Если бы заниматься готовкой, как это делают иностранцы и только начинают делать испанцы (в основном одинокие), можно было бы потратить утро на покупки и стряпню. Но я не готовлю. Тем не менее, Болеслао брал коричневую корзину, возможно, принадлежавшую умершей матери, находящейся на бесконечно далеких небесах, и шел в ближайшие магазины. На его улице много магазинов: рыбные — мексиканские, торгующие свежей экзотической рыбой и ацтекскими загадочными диковинами, похожими на фетиши из соли; фруктовые — с пирамидами яблок, апельсинов и помело, горящими на прилавках тихим пожаром; зеленные — с целым садом диких растений, с темно-лиловыми салатами и брюссельской капустой. Откуда у торговцев фруктами египетское чувство пирамиды? Откуда у них берется романтическое, руссоистское представление о заросшем дикими растениями парке с почти нетронутым природным ландшафтом?
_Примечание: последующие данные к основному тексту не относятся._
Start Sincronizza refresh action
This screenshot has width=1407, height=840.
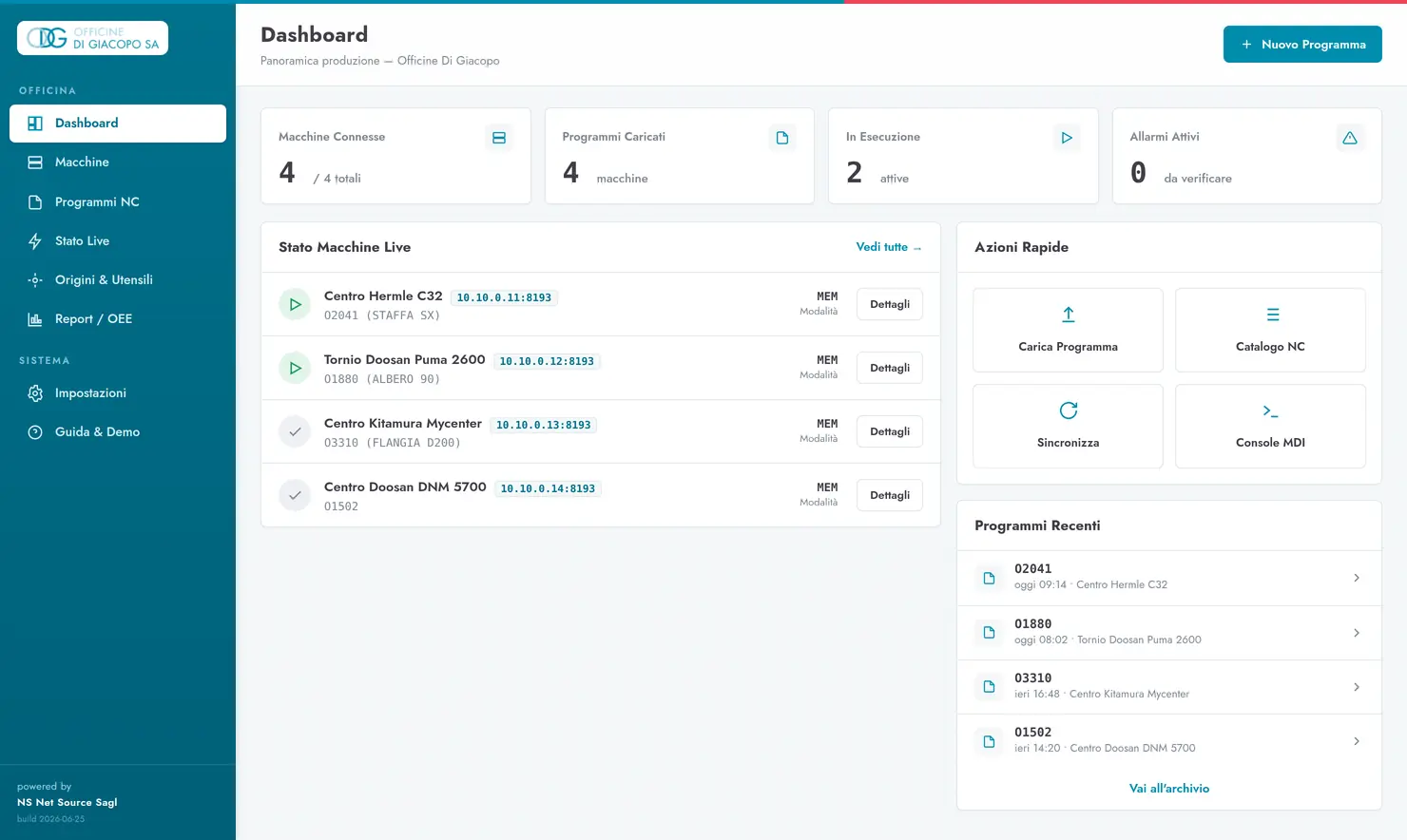click(x=1068, y=426)
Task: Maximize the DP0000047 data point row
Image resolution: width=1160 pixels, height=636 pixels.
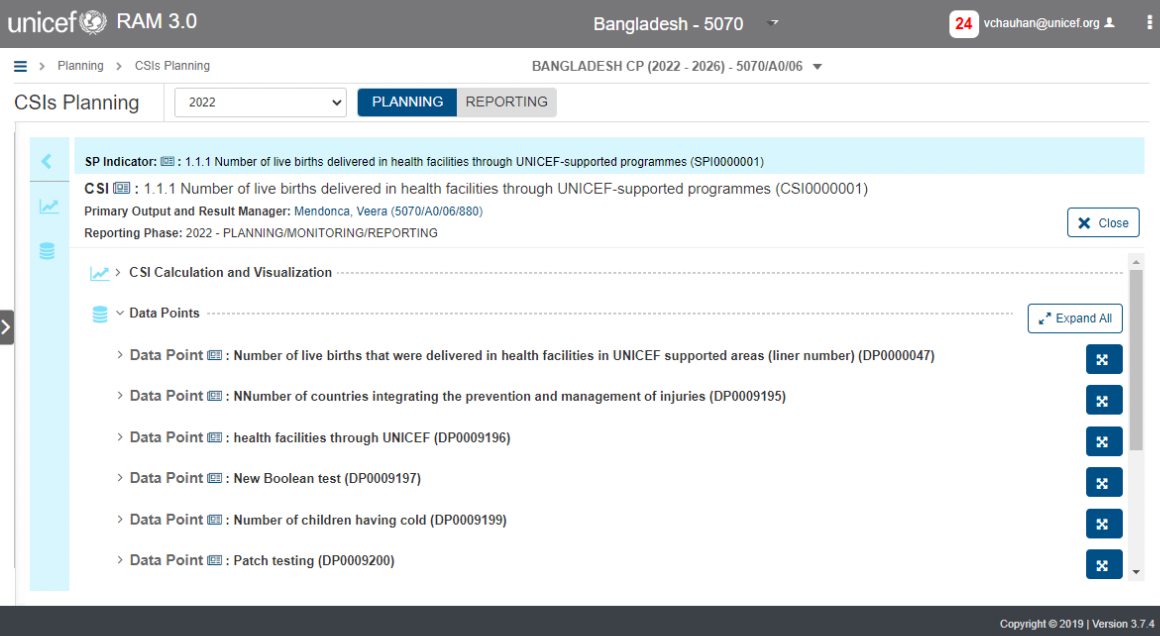Action: (1103, 359)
Среди яблок Болеслао казался себе самым настоящим египтянином, а среди зелени чувствовал себя как Руссо с корзинкой в руках. В мясных отделах он действует (действовал) как детектив на месте преступлений, совершенных утром, совсем недавно. Вероломно зарезанный барашек, бык, кабан, теленок, молочный поросенок. Мясник улыбался как убийца, разыгрывающий из себя святошу. Ведь он никого не убил. Он только продает трупы.
Болеслао дотрагивался кончиком пальца до чешуи морского леща, только ради удовольствия почувствовать ее текстуру. Болеслао подносил кровоточащий кусок мяса к своему носу (запах всегда напоминал ему менархе — первую менструацию подростка). Болеслао, дон Болеслао, пользовался в квартале славой утонченного гурмана, покупателя с изысканным вкусом, человека, знающего толк в мясе, в рыбе и в зелени. В конце он покупал несколько яблок, так чтобы у него всегда в кармане было яблоко и можно было бы съесть его независимо от времени, когда угодно и где угодно — дома или в метро. Но когда он покупал немного мяса или свежей камбалы, чтобы оправдать хождение по магазинам, то сразу же, едва войдя в свой двор, отдавал купленное кошкам, так как любил кошек, а приготовить даже самое простое блюдо был не в состоянии. Болеслао, как уже говорилось, обедал в таверне вместе со строительными рабочими и консьержами из большого дома.
Только в отделе продовольственно-колониальных товаров он чувствовал себя уверенно и превосходно, когда уже не только с корзиной, но и с двумя заполненными пластиковыми пакетами в руках, выбирал новый сорт виски, редкий, выдержанный, побуждая хозяина заказывать самые старые дорогие напитки.
— Дон Болеслао самый утонченный покупатель в квартале.
— Такие, как дон Болеслао, встречаются редко. Дон Болеслао знает, что покупает.
Иными словами, выйдя на пенсию, в конце своей бесславной (и даже заурядной) жизни, Болеслао нашел свое призвание в том, чтобы покупать самую изысканную рыбу дворовым кошкам и в том, чтобы разобраться с целой батареей бутылок с роскошными и сложными алкогольными напитками, остановившись на эксклюзивном виски. Жизнь насмешлива. Она всегда способствует осуществлению самых абсурдных из наших планов, но никогда не помогает в исполнении нашего действительного предназначения.